[Task data Boundary: Start]

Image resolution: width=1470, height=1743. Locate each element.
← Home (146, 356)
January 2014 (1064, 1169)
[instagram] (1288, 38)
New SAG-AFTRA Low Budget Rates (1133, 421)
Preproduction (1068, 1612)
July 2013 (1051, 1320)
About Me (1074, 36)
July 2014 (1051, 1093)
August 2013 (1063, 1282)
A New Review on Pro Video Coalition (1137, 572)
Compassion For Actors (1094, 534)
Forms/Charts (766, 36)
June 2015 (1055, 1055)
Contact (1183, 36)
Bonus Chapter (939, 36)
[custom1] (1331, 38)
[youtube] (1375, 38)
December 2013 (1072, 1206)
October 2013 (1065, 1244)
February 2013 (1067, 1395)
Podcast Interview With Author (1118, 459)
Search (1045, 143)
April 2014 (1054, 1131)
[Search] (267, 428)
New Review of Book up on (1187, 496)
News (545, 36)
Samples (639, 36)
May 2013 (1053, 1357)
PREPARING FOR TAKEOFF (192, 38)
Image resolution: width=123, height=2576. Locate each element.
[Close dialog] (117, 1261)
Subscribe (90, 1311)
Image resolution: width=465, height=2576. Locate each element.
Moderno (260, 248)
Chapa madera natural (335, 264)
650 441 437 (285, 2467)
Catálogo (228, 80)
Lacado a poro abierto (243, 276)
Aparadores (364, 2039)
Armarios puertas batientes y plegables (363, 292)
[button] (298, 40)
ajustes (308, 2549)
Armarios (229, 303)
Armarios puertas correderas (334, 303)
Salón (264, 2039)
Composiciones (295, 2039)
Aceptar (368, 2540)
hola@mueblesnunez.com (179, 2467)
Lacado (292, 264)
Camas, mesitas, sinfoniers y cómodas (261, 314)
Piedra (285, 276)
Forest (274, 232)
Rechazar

[Task data Boundary: End]

## What to work on
The full set of records above is to be printed exactly as it appears.

## Solution to this exercise
Image resolution: width=1470, height=1743. Locate each element.
← Home (146, 356)
January 2014 (1064, 1169)
[instagram] (1288, 38)
New SAG-AFTRA Low Budget Rates (1133, 421)
Preproduction (1068, 1612)
July 2013 (1051, 1320)
About Me (1074, 36)
July 2014 (1051, 1093)
August 2013 (1063, 1282)
A New Review on Pro Video Coalition (1137, 572)
Compassion For Actors (1094, 534)
Forms/Charts (766, 36)
June 2015 (1055, 1055)
Contact (1183, 36)
Bonus Chapter (939, 36)
[custom1] (1331, 38)
[youtube] (1375, 38)
December 2013 (1072, 1206)
October 2013 (1065, 1244)
February 2013 (1067, 1395)
Podcast Interview With Author (1118, 459)
Search (1045, 143)
April 2014 (1054, 1131)
[Search] (267, 428)
New Review of Book up on (1187, 496)
News (545, 36)
Samples (639, 36)
May 2013 (1053, 1357)
PREPARING FOR TAKEOFF (192, 38)
Image resolution: width=123, height=2576. Locate each element.
[Close dialog] (117, 1261)
Subscribe (90, 1311)
Image resolution: width=465, height=2576. Locate each element.
Moderno (260, 248)
Chapa madera natural (335, 264)
650 441 437 (285, 2467)
Catálogo (228, 80)
Lacado a poro abierto (243, 276)
Aparadores (364, 2039)
Armarios puertas batientes y plegables (363, 292)
[button] (298, 40)
ajustes (308, 2549)
Armarios (229, 303)
Armarios puertas correderas (334, 303)
Salón (264, 2039)
Composiciones (295, 2039)
Aceptar (368, 2540)
hola@mueblesnunez.com (179, 2467)
Lacado (292, 264)
Camas, mesitas, sinfoniers y cómodas (261, 314)
Piedra (285, 276)
Forest (274, 232)
Rechazar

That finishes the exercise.